── Document excerpt
Hey Daniel, don’t have time for a proper reply right now but am interested in talking about this at some point soon. I’m currently in UK Civil Service and will be trying to speak to people in their Office for AI at some point soon to get a feel for what’s going on there, perhaps plant some seeds of concern. I think some similar things apply.
Comment
Sure, I’d be happy to talk. Note that I am nowhere near the best person to talk to about this; there are plenty of people who actually work at an AI project, who actually talk to AI scientists regularly, etc.
Planned summary for the Alignment Newsletter:
Comment
Sounds good. Thanks! My current opinion is basically not that different from yours.
────
── Material
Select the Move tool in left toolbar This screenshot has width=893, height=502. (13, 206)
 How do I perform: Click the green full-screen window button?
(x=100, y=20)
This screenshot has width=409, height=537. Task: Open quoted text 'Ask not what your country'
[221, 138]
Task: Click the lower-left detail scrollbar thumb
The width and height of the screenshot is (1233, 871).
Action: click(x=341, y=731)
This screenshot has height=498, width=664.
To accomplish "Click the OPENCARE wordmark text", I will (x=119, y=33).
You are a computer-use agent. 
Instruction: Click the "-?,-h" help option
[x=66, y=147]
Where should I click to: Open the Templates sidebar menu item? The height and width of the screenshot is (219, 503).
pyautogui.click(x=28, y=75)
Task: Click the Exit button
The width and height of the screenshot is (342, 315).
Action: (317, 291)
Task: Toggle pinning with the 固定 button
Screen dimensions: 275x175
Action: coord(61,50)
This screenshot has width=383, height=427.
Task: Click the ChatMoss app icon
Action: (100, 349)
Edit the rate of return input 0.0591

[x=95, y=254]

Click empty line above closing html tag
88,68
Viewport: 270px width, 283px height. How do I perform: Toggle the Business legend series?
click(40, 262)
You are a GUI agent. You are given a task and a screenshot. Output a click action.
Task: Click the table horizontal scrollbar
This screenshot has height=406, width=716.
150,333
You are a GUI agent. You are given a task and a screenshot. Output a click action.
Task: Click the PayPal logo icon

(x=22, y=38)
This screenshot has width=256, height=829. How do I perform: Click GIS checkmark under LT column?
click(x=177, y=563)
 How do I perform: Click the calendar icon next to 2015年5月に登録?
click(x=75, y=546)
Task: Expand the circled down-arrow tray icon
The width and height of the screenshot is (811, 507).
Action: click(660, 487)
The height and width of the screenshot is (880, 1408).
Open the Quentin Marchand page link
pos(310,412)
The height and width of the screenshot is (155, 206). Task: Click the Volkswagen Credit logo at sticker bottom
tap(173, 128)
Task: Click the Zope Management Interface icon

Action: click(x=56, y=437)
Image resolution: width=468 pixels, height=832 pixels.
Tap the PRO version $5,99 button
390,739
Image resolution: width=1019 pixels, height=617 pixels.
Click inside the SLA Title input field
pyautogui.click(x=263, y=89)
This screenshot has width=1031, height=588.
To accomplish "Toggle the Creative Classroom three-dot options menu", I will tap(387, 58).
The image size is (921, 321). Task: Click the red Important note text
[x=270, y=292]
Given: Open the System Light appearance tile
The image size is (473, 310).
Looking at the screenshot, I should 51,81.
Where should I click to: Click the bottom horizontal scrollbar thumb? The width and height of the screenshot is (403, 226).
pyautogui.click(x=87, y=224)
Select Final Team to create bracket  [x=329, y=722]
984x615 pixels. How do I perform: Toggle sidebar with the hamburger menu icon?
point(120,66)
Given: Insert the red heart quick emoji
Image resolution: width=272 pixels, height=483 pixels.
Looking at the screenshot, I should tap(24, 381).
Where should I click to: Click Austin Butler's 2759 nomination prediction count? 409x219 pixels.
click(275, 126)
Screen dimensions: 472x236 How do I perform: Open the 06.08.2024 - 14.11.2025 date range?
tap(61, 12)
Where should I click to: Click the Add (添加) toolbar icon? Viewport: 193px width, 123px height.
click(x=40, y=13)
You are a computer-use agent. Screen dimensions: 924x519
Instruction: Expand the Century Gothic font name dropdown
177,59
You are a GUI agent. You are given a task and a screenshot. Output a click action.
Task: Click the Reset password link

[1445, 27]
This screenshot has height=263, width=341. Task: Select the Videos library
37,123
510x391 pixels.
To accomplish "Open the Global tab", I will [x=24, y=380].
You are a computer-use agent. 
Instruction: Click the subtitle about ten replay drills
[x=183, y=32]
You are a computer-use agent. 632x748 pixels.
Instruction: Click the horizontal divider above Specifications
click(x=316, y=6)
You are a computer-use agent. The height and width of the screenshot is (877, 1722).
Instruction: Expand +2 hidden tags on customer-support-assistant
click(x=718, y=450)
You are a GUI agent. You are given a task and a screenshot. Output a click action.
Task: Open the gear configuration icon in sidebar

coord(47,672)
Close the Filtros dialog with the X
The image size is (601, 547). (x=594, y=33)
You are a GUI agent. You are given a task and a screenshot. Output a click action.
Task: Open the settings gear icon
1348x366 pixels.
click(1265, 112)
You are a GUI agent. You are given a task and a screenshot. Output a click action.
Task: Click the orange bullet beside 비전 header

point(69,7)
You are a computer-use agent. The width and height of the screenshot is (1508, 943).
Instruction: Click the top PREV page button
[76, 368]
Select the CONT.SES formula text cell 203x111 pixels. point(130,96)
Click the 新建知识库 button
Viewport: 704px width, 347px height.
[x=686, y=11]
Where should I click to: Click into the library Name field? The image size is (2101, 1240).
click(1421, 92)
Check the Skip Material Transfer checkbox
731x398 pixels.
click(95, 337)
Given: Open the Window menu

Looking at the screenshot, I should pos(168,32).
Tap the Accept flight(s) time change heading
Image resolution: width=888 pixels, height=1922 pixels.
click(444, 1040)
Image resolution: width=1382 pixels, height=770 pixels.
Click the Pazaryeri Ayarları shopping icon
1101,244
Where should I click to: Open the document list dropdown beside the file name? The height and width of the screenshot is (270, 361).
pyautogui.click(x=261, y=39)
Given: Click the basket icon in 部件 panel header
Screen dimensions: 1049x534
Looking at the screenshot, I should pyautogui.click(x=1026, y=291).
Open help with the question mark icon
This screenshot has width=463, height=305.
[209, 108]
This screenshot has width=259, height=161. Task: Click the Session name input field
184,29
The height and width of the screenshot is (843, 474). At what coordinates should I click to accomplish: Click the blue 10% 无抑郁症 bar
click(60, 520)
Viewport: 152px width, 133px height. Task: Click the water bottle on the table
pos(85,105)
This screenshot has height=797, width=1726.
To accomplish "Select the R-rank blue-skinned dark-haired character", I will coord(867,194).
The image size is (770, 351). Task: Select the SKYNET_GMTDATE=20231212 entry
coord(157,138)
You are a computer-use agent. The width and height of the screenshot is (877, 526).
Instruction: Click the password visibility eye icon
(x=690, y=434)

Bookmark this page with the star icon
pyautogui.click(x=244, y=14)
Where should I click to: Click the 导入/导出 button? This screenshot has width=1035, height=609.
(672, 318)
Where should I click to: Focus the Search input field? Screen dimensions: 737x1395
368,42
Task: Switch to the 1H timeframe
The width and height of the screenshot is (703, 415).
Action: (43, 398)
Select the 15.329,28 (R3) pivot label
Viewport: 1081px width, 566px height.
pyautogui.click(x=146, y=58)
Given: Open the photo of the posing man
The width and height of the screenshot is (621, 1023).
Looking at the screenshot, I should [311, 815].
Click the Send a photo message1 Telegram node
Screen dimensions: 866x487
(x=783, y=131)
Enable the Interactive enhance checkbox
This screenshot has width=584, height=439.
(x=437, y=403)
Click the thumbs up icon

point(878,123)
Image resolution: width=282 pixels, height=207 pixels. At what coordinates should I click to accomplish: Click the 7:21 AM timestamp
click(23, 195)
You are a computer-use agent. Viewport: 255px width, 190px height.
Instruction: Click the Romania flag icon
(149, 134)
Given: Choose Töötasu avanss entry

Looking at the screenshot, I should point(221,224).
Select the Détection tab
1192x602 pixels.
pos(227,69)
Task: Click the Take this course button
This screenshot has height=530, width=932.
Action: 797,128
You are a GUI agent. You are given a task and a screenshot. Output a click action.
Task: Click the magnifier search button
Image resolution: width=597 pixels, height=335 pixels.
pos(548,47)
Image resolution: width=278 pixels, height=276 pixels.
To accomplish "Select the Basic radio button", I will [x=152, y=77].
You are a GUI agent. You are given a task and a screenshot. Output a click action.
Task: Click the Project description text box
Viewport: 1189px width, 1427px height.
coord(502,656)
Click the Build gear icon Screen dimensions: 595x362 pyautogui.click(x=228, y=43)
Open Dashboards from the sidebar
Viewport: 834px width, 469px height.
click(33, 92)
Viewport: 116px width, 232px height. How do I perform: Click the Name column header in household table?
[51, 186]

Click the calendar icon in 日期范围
────
To do:
**a.** Answer these questions from the forum thread:
(i) Where does the first commenter currently work?
(ii) Whose people does that commenter plan to speak to?
(iii) How does the last comment describe its writer's current opinion?
**b.** In the forum thread, why does the second commenter say they are nowhere near the best person to talk to? Answer in one to three sentences.
**c.** Extend the forum thread by writing the next reply after its final comment.

The responses:
**a.**
(i) In the UK Civil Service.
(ii) People in the UK Civil Service's Office for AI.
(iii) As basically not that different from the other person's.

**b.** There are plenty of people who actually work at an AI project and who actually talk to AI scientists regularly. Those people would be better to talk to.

**c.**
Comment
Thanks for the thoughtful pushback! It was in anticipation of comments like this that I put hedging language in like "it think" and "perhaps." My replies: This seems a bit like writing the bottom line first?> Like, AI fears in our community have come about because of particular arguments. If those arguments don’t apply, I don’t see why one should strongly assume that AI is to be feared, outside of having written the bottom line first.1. Past experience has shown that even when particular AI risk arguments don’t apply, often an AI design is still risky, we just haven’t thought of the reasons why yet. So we should make a pessimistic meta-induction and conclude that even if our standard arguments for risk don’t apply, the system might still be risky—we should think more about it. 2. I intended those two "perhaps..." statements to be things the person says, not necessarily things that are true. So yeah, maybe they say the standard arguments don’t apply. But maybe they are wrong. People are great at rationalizing, coming up with reasons to get to the conclusion they wanted. If the conclusion they want is "We finally did it and made a super powerful impressive AI, come on come on let’s take it for a spin!" then it’ll be easy to fool yourself into thinking your architecture is sufficiently different as to not be problematic, even when your architecture is just a special case of the architecture in the standard arguments. Points 1 and 2 are each individually sufficient to vindicate my claims, I think.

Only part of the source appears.